* [Problem]: Retype the lines below exactly, from the one that contains "Given: Increase quantity with the plus button" through the last, and leave every picture out.

* [Extracted records]:

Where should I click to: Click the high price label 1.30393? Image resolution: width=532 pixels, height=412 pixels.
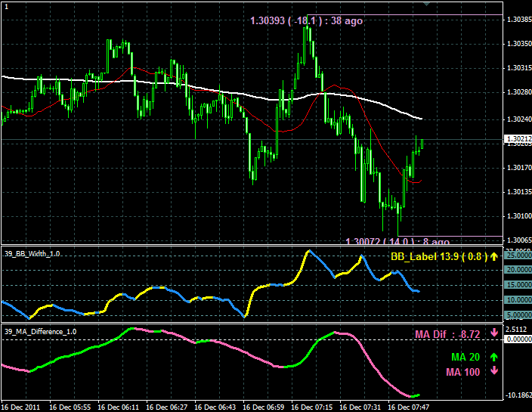306,21
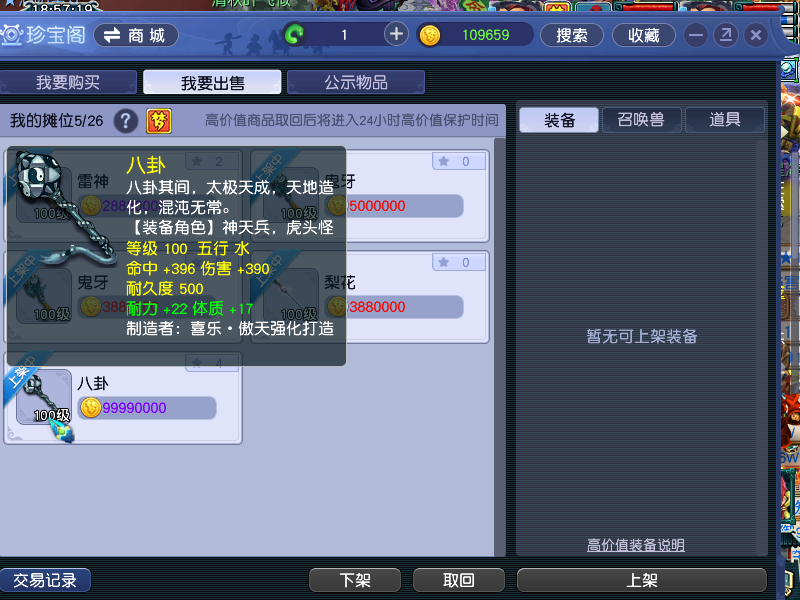Select the 道具 category tab
This screenshot has height=600, width=800.
pyautogui.click(x=725, y=120)
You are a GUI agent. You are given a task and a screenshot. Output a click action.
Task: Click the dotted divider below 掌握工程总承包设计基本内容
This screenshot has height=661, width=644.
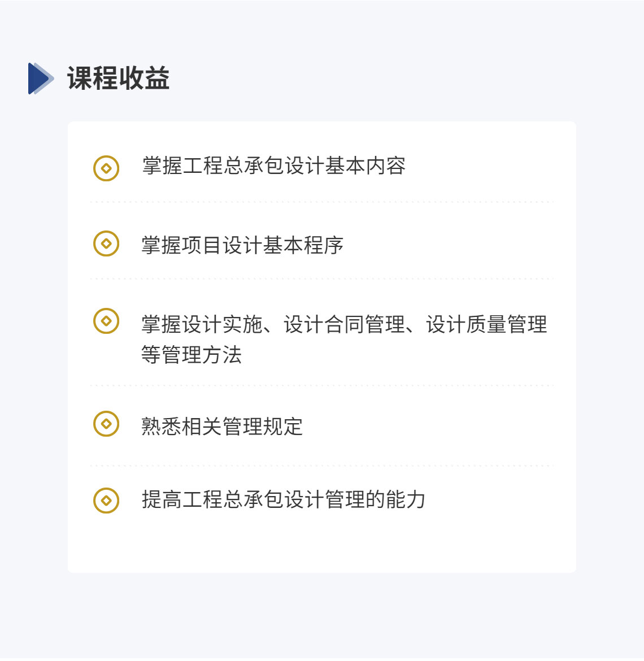tap(322, 202)
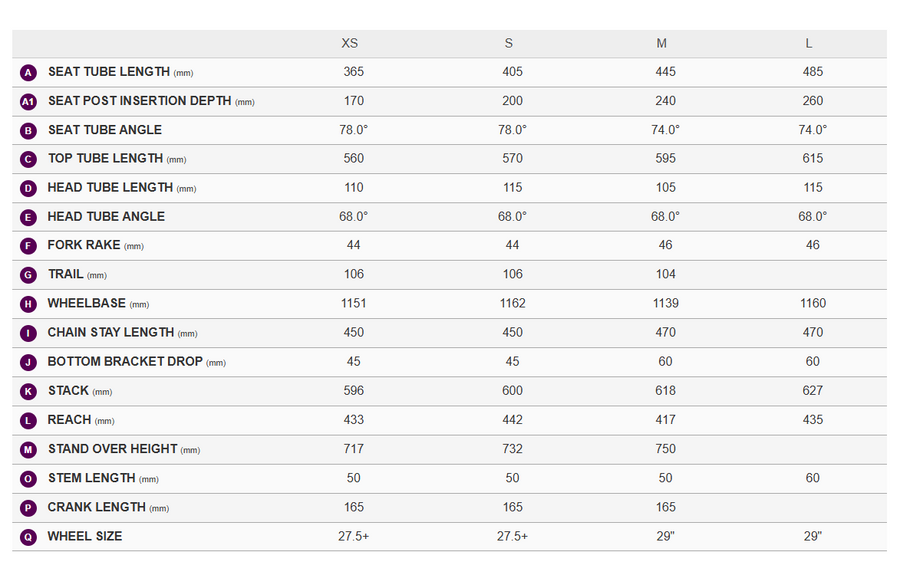
Task: Click the purple C icon for Top Tube Length
Action: (x=28, y=159)
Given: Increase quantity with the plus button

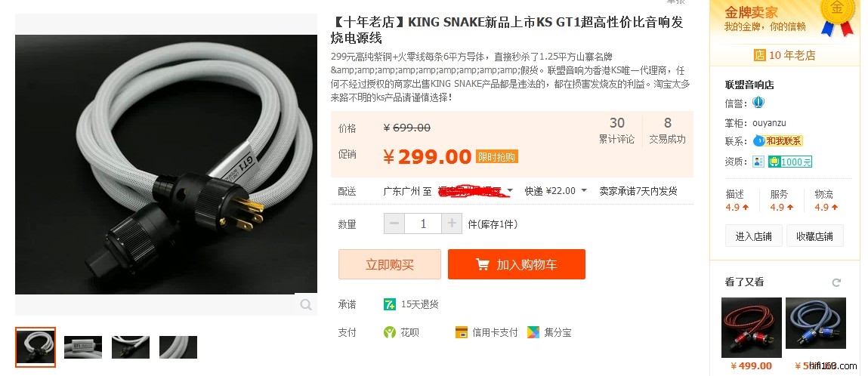Looking at the screenshot, I should 452,224.
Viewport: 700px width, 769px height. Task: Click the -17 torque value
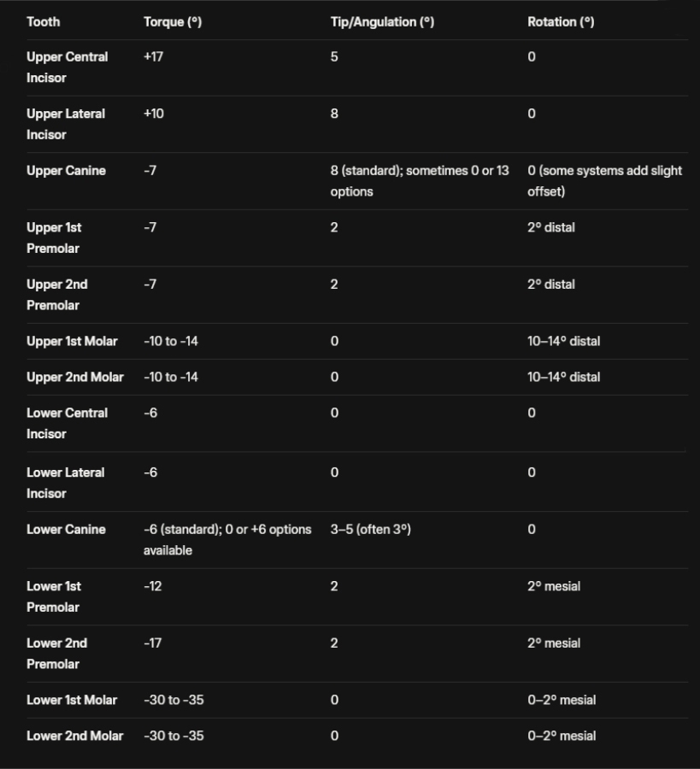[x=152, y=643]
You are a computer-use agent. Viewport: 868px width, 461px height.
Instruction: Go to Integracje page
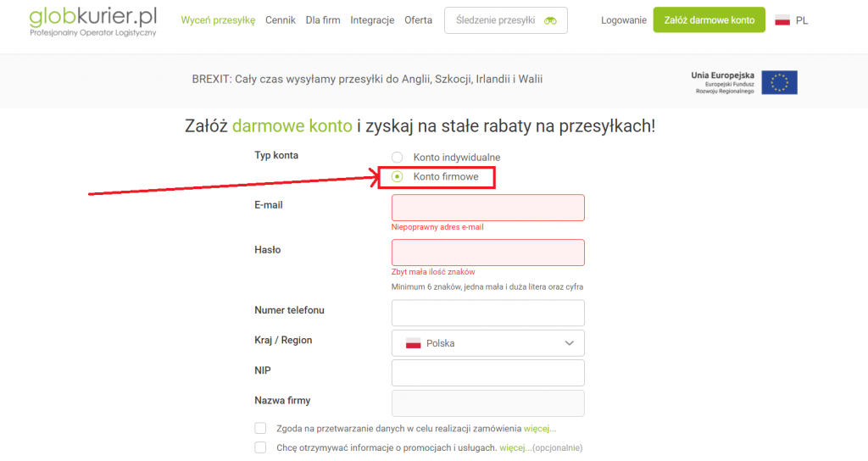coord(372,20)
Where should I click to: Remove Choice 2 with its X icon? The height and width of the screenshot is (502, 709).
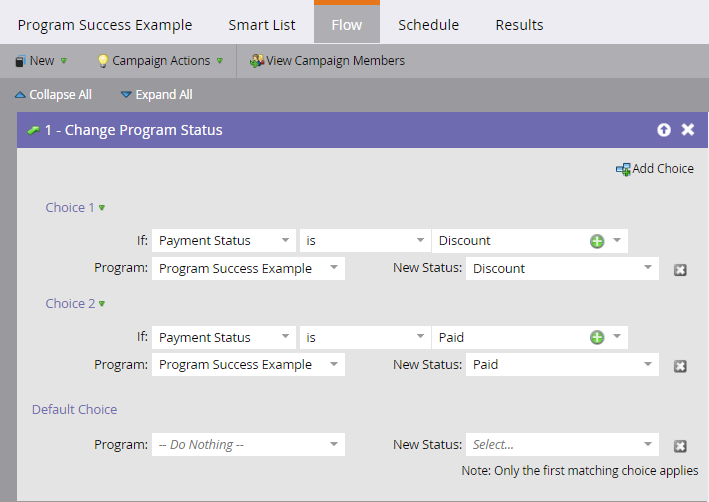click(x=680, y=366)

* [Solved exercise]:
Given: Increase quantity with the plus button

Looking at the screenshot, I should 452,224.
Viewport: 700px width, 769px height. Task: Click the -17 torque value
[x=152, y=643]
You are a computer-use agent. Viewport: 868px width, 461px height.
Instruction: Go to Integracje page
coord(372,20)
Where should I click to: Remove Choice 2 with its X icon? The height and width of the screenshot is (502, 709).
click(x=680, y=366)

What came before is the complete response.